◆ Exercise description ◆
What is needed is a faithful transcription of all the data below, pictures excluded.

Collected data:
######

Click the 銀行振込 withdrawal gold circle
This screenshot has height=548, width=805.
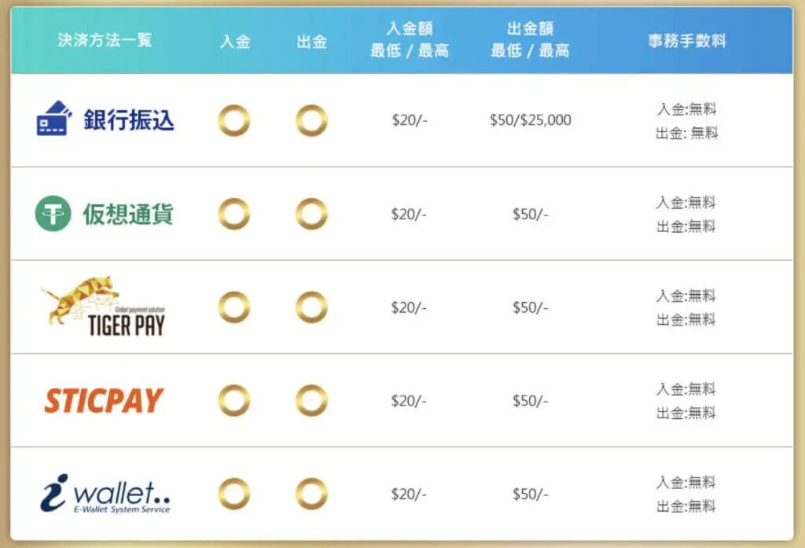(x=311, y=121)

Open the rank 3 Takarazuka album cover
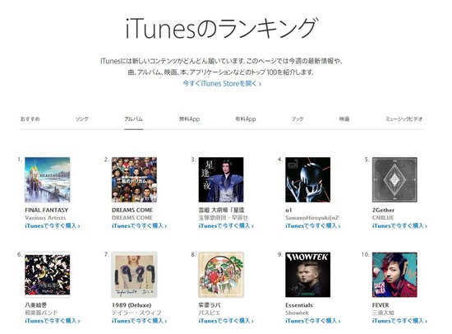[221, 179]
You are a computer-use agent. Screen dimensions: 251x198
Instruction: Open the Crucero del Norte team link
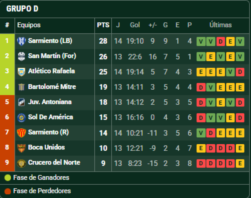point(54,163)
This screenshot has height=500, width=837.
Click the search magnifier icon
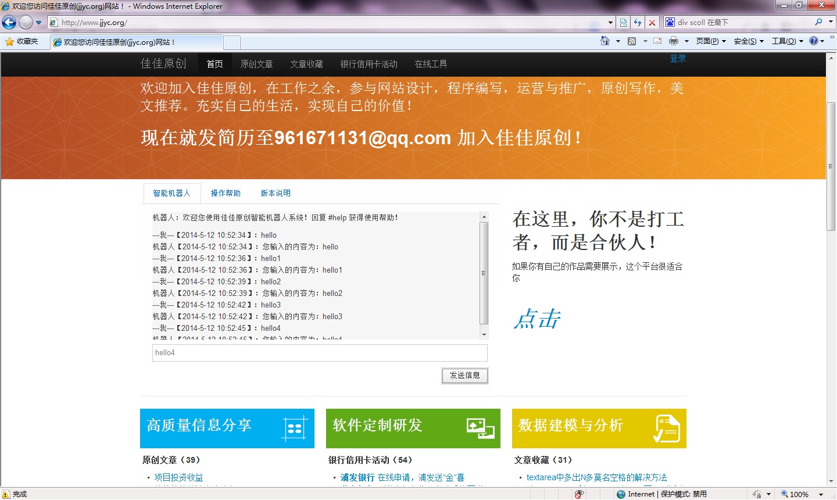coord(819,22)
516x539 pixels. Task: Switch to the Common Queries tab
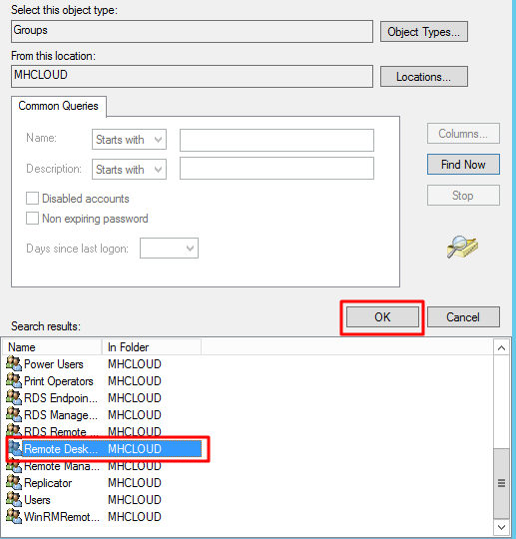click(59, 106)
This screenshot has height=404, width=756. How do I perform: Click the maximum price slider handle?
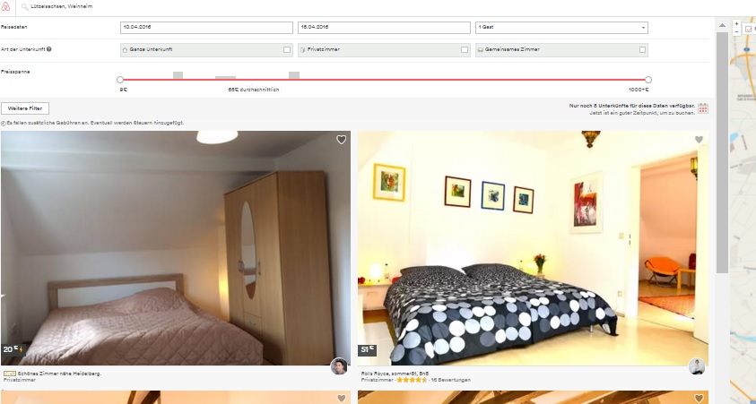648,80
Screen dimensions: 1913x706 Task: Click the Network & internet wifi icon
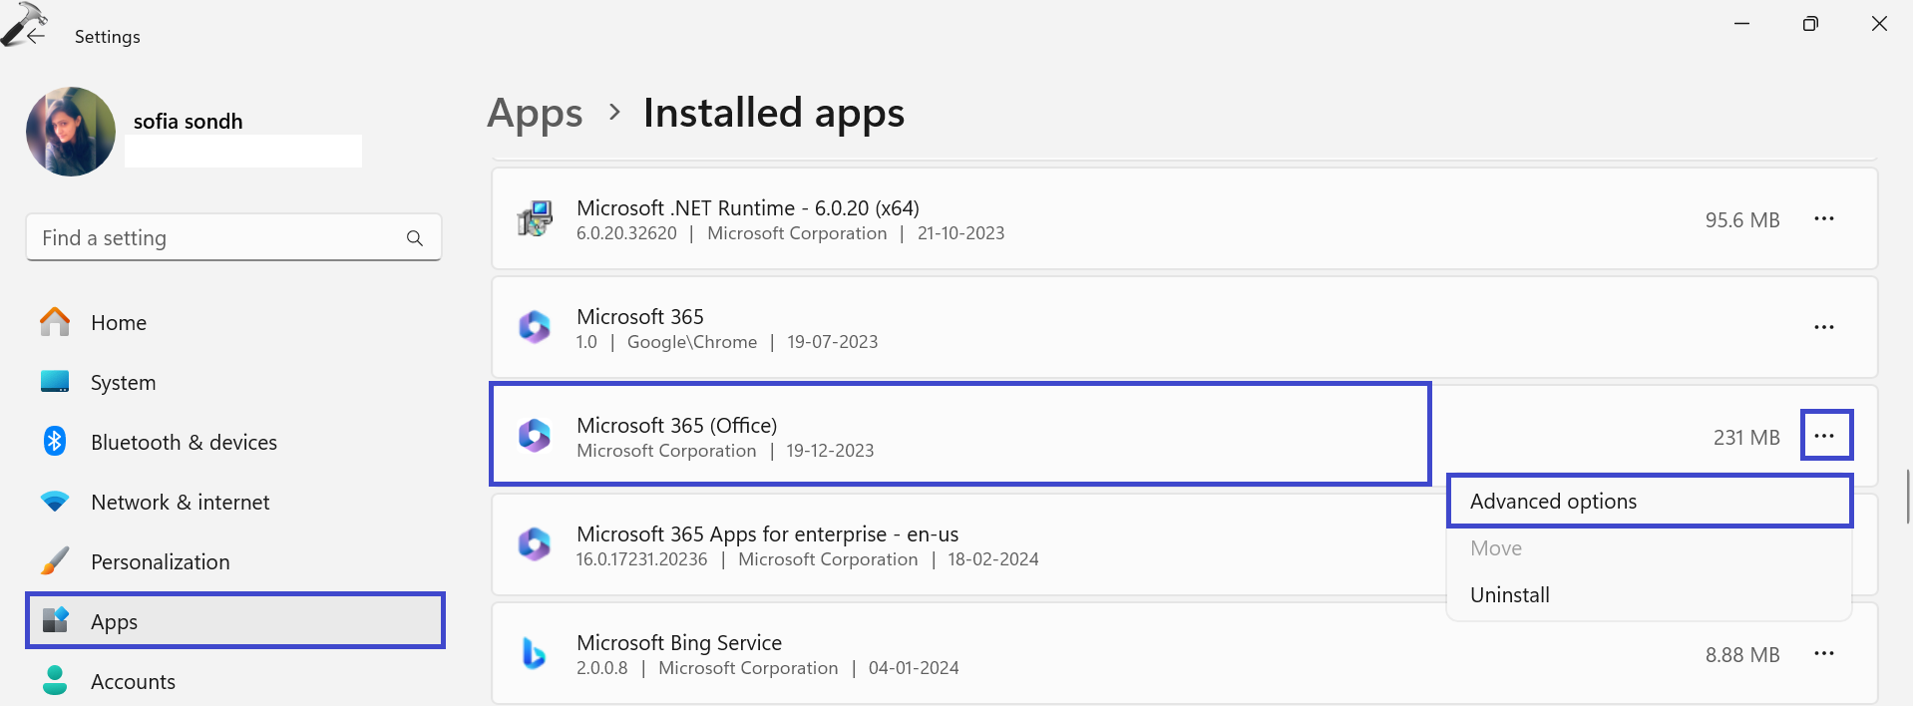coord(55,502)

######

◆ Completed task ◆
Click the 銀行振込 withdrawal gold circle
This screenshot has height=548, width=805.
(x=311, y=121)

Open the rank 3 Takarazuka album cover
[221, 179]
You are a computer-use agent. Screen dimensions: 251x198
Instruction: Open the Crucero del Norte team link
point(54,163)
This screenshot has height=500, width=837.
Click the search magnifier icon
coord(819,22)
516x539 pixels. Task: Switch to the Common Queries tab
click(59, 106)
This screenshot has height=404, width=756. How do I perform: Click the maximum price slider handle?
648,80
Screen dimensions: 1913x706 Task: Click the Network & internet wifi icon
coord(55,502)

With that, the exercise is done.